3. What causes type 2 diabetes?

Diabetes runs in the family. If you have a family member with diabetes, you have a genetic disposition to the condition.

While people may have a genetic disposition towards type 2 diabetes, the risk is greatly increased if people have a number of modifiable lifestyle factors including high blood pressure, being overweight, not being active enough, eating a poor diet and having the classic ‘apple shape’ body where extra weight is carried around the waist.

People are at a higher risk of type 2 diabetes if they:

  • Have a family history of diabetes
  • Are older (over 55 years of age) – the risk increases as we age
  • Are over 45 years of age and are overweight
  • Are over 45 years of age and have high blood pressure
  • Are over 35 years of age and are from an Aboriginal or Torres Strait Islander background
  • Are over 35 years of age and are from Pacific Island, Indian subcontinent or Chinese cultural background
  • Are a woman who has given birth to a child over 4.5 kgs (9 lbs), or had gestational diabetes when pregnant, or has a condition known as Polycystic Ovarian Syndrome (PCOS)
  • Have a mother who had gestational diabetes when they were in utero

4. Symptoms

Many people with type 2 diabetes have no symptoms. As type 2 diabetes is commonly (but not always) diagnosed at a later age, sometimes signs are dismissed as a part of ‘getting older’. In some cases, by the time type 2 diabetes is diagnosed, the long-term complications of diabetes may already be present.

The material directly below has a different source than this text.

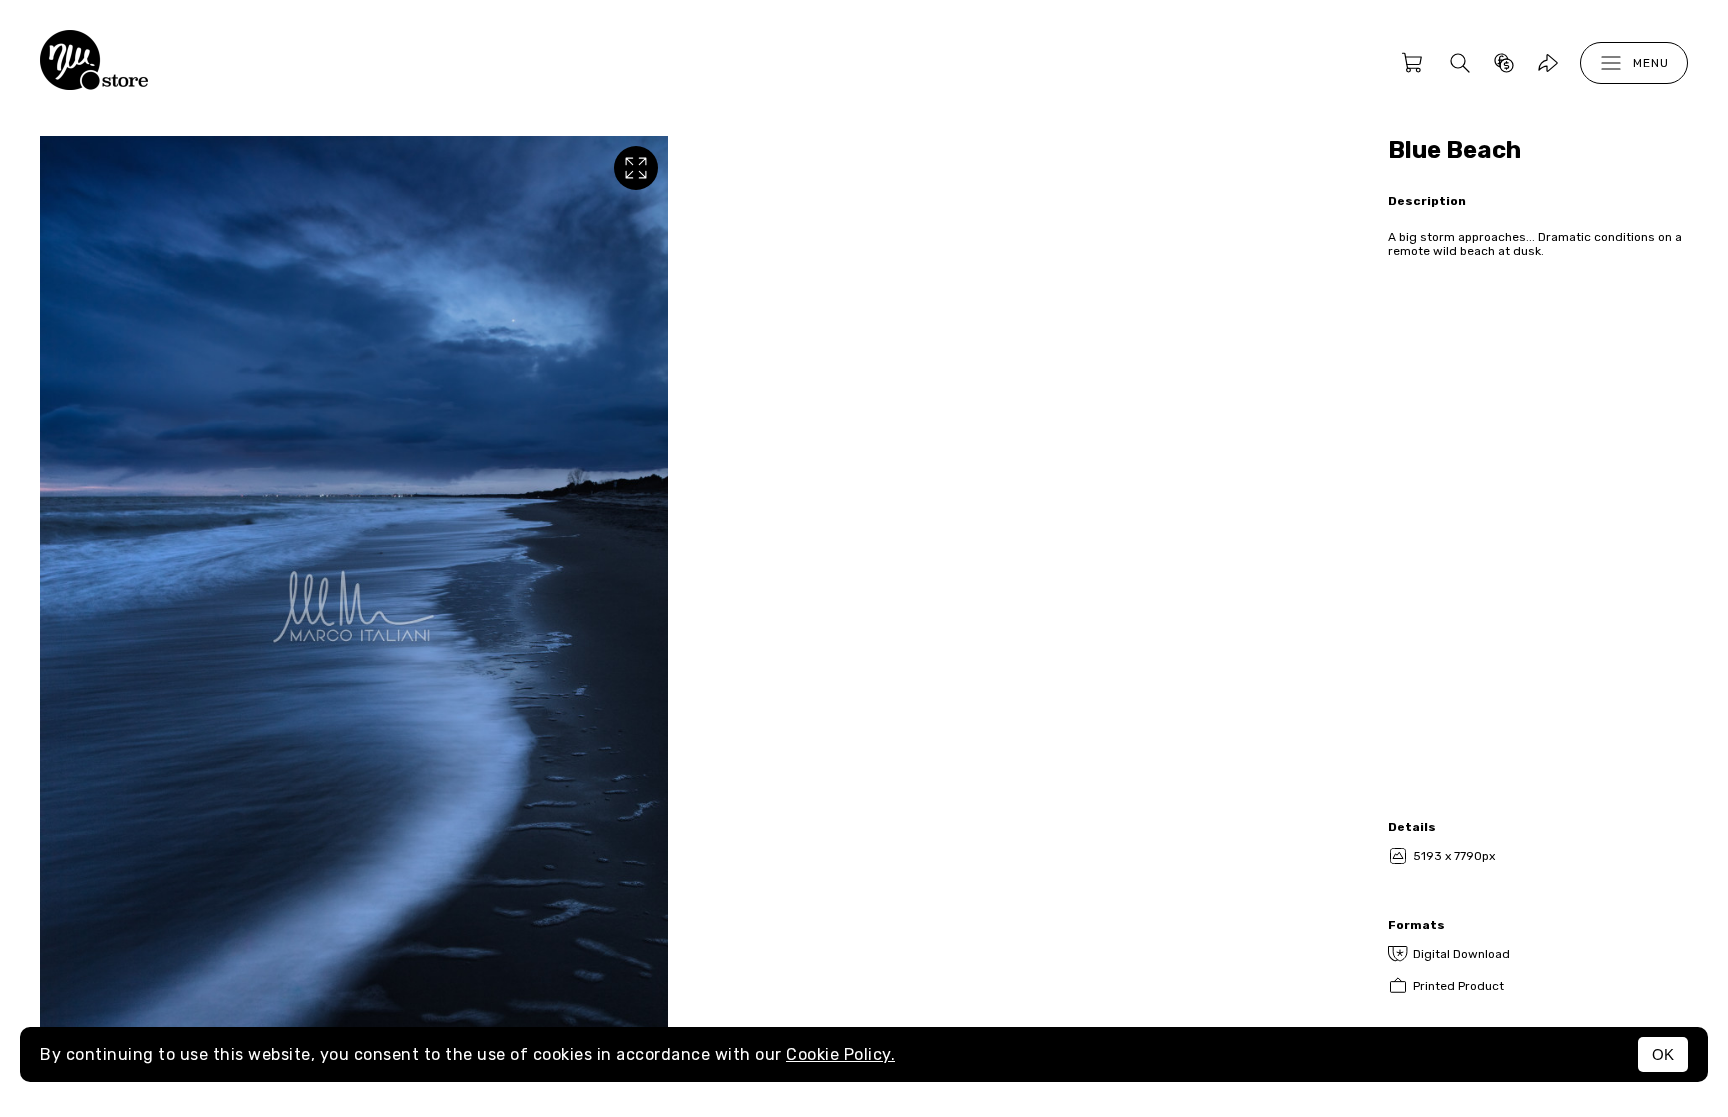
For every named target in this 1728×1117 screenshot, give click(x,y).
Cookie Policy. (840, 1054)
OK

5. Managing type 2 diabetes

While there is currently no cure for type 2 diabetes, the condition can be managed through lifestyle modifications and medication and in the early stage put onto remission. Effectively managing diabetes is the best way to prevent diabetes-related complications.

Blood Glucose Overview:

1. What is a normal blood glucose level?

For a person without diabetes, throughout the day blood glucose levels (BGLs) will generally range between 4.0 – 7.8 millimoles of glucose per litre of blood (mmols/L) regardless of how they eat or exercise, or what stress they’re under.

2. What should my BGL be?

When you’re living with diabetes your body cannot, or finds it hard to, keep your BGLs within a healthy range.

Because each person living with diabetes is different, your GP, NP, CDE, or specialist will set target BGLs that are right for you. The information below is a general guide for target blood glucose levels before meals and after eating.

3. Glucose level targets

Diabetes Targets
Target Blood Glucose Levels (BGLs) Before meals: 4.0 to 6.0mmol/L
2 hours after starting meals: 4.0 to 8.0mmol/L

4. What happens when my BGLs are outside of these ranges?

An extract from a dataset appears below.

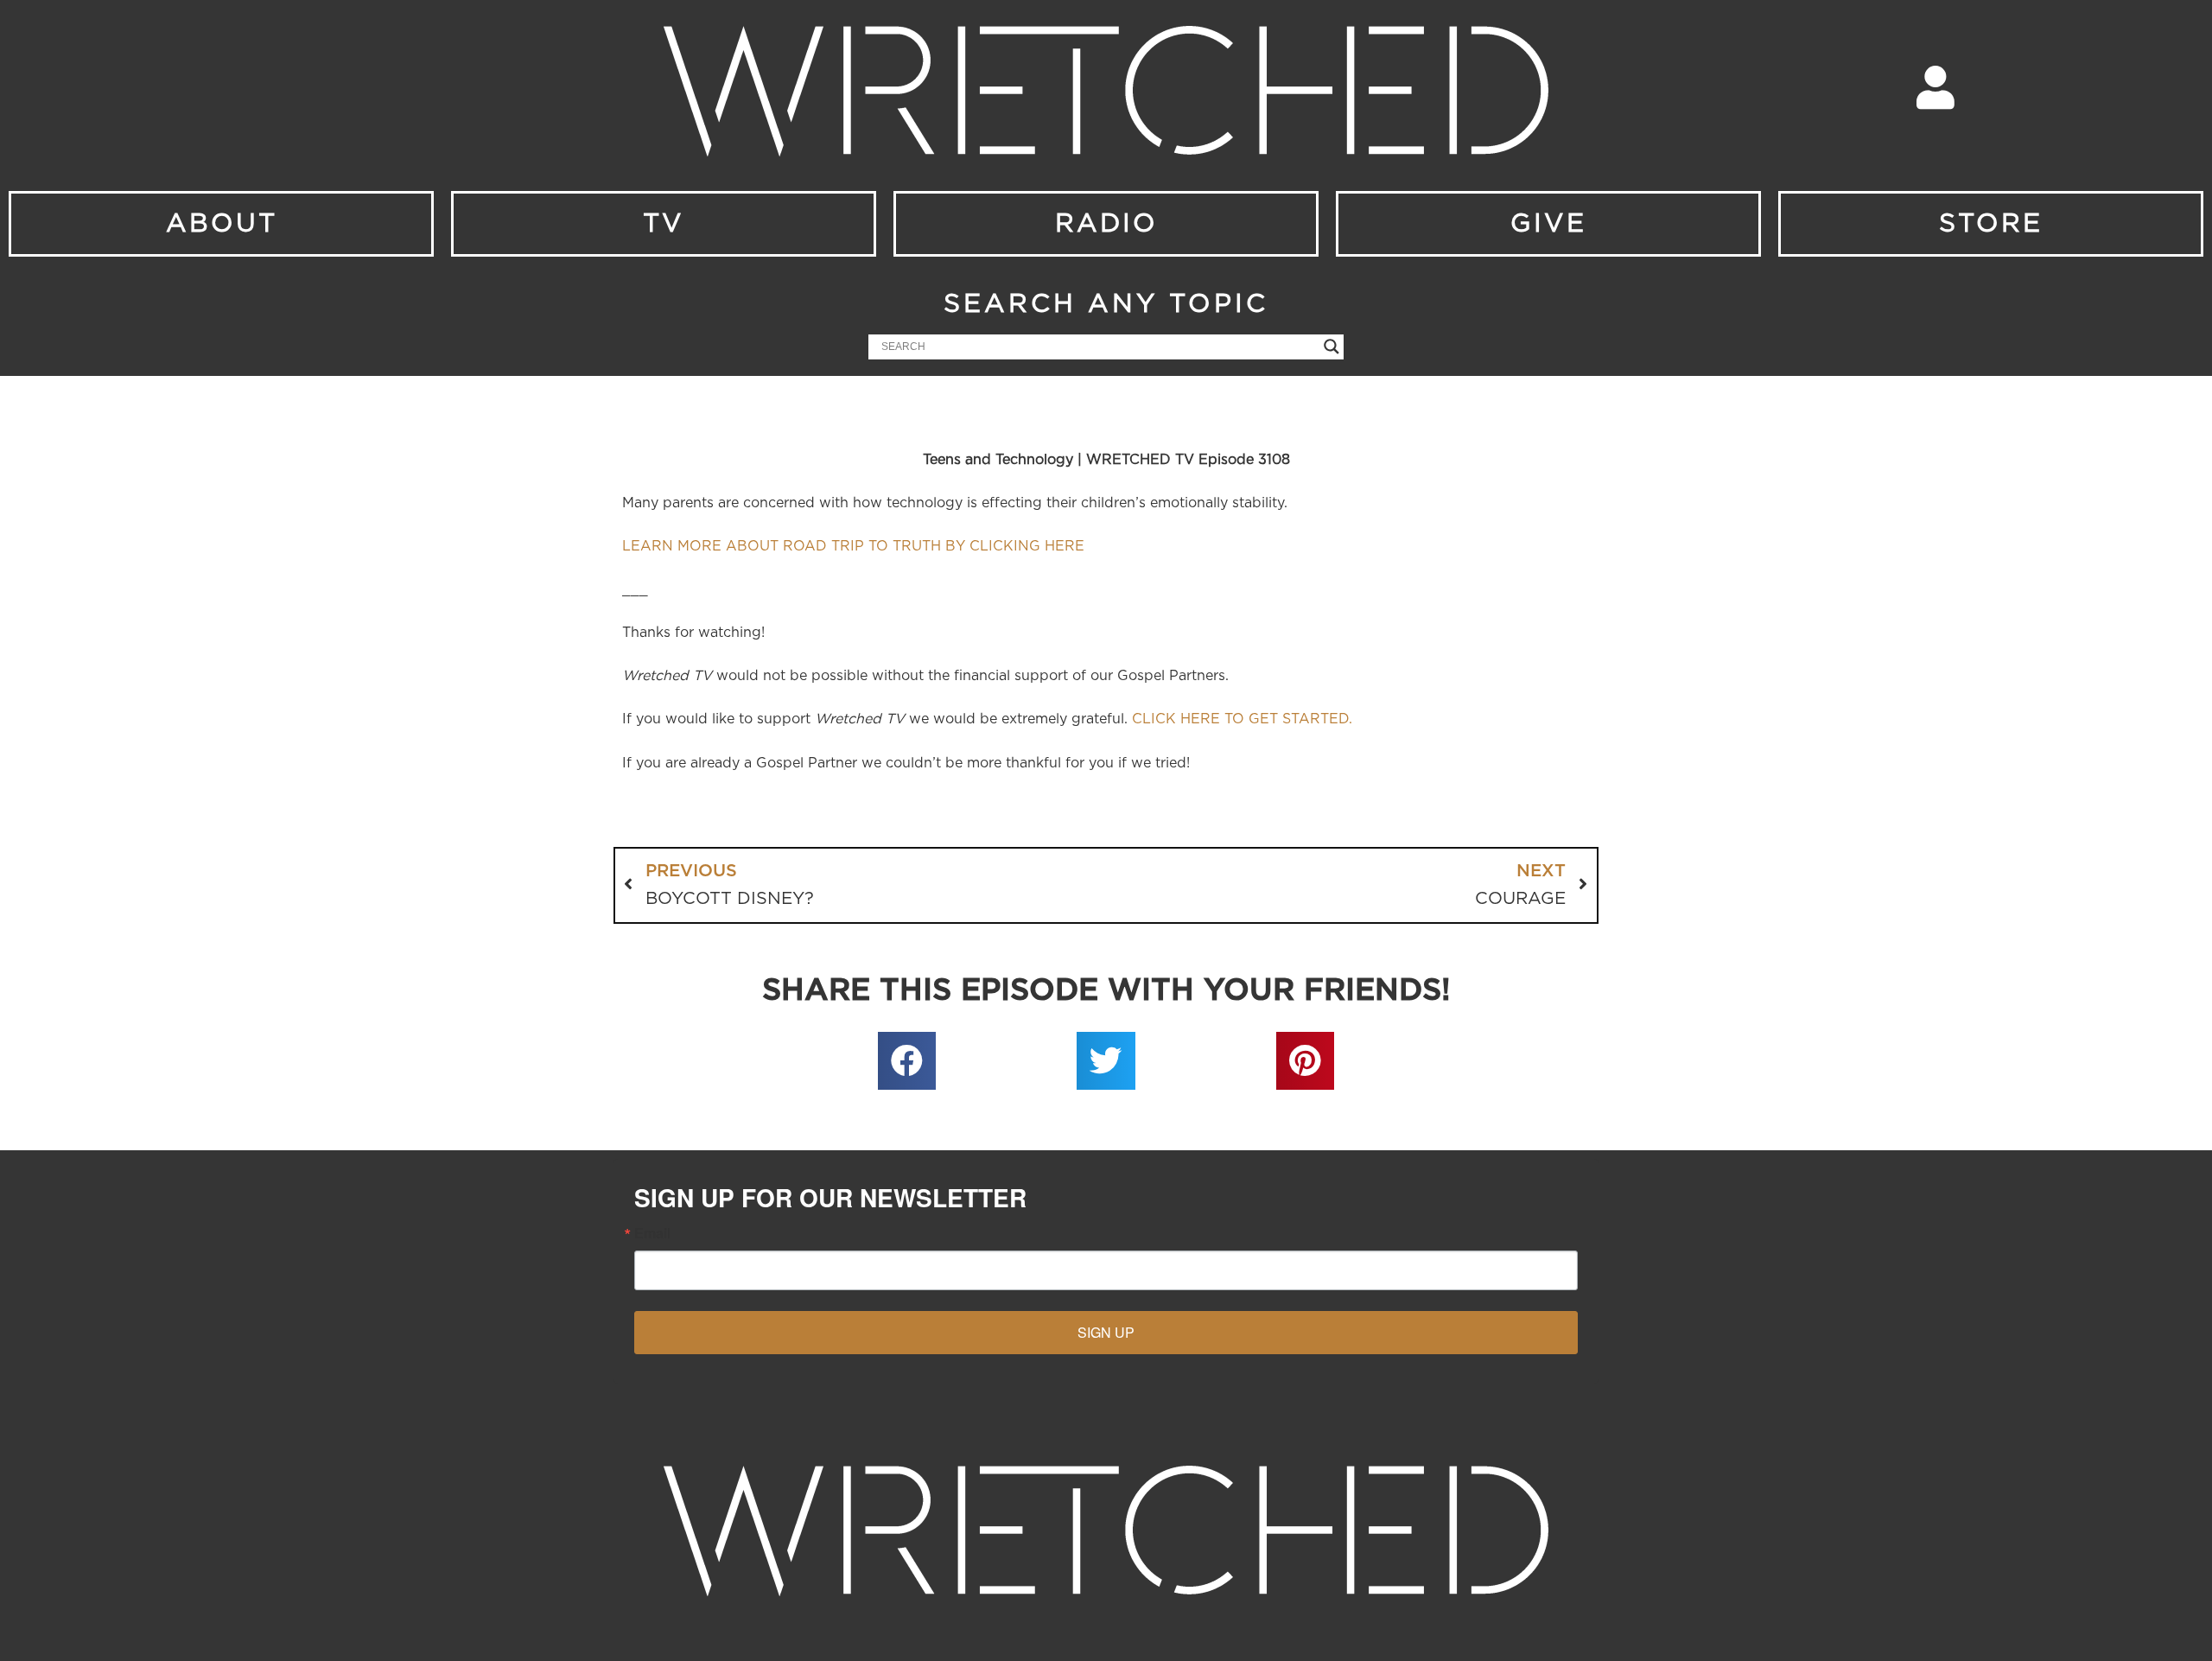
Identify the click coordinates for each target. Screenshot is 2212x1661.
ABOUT (221, 224)
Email (652, 1233)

An important part of blood glucose monitoring is to identify hypoglycaemia and hyperglycaemia.

5. Inconsistent blood glucose levels

Sometimes you may get readings above or below your target range and you may not be able to figure out the reason. When you are sick or have an infection, your blood glucose levels may go up and you may need to contact your doctor. There are a number of other common causes for blood glucose levels to increase or decrease.

These include: 

  • Food – time eaten, type and amount of carbohydrate for example: bread, pasta, cereals, vegetables, fruit and milk
  • Exercise or physical activity
  • Illness and pain
  • Diabetes medication 
  • Alcohol
  • Emotional stress
  • Other medications
  • Blood glucose checking techniques.

Contact your doctor, NP or Credentialled Diabetes Educator if you notice that your blood glucose patterns change or are consistently out of your target range – above or below.

6. HbA1c – The big picture on blood glucose

Your GP, NP or specialist may request you to have a HbA1c (or glycated haemoglobin) blood test. This blood test provides an average measure of your blood glucose over the previous two to three months.

HbA1c is an important complement to self–monitoring at home (finger prick checks). Understanding your HbA1c levels can help you and your health care team make more informed decisions about your diabetes management. Some medications, treatments and inherited blood conditions can affect HbA1c results. Your doctor should be aware of your medical history to ensure an accurate HbA1c.

Your doctor will recommend a HbA1c target based on your individual circumstances. Usually this will be around 7% (53 mmol/mol).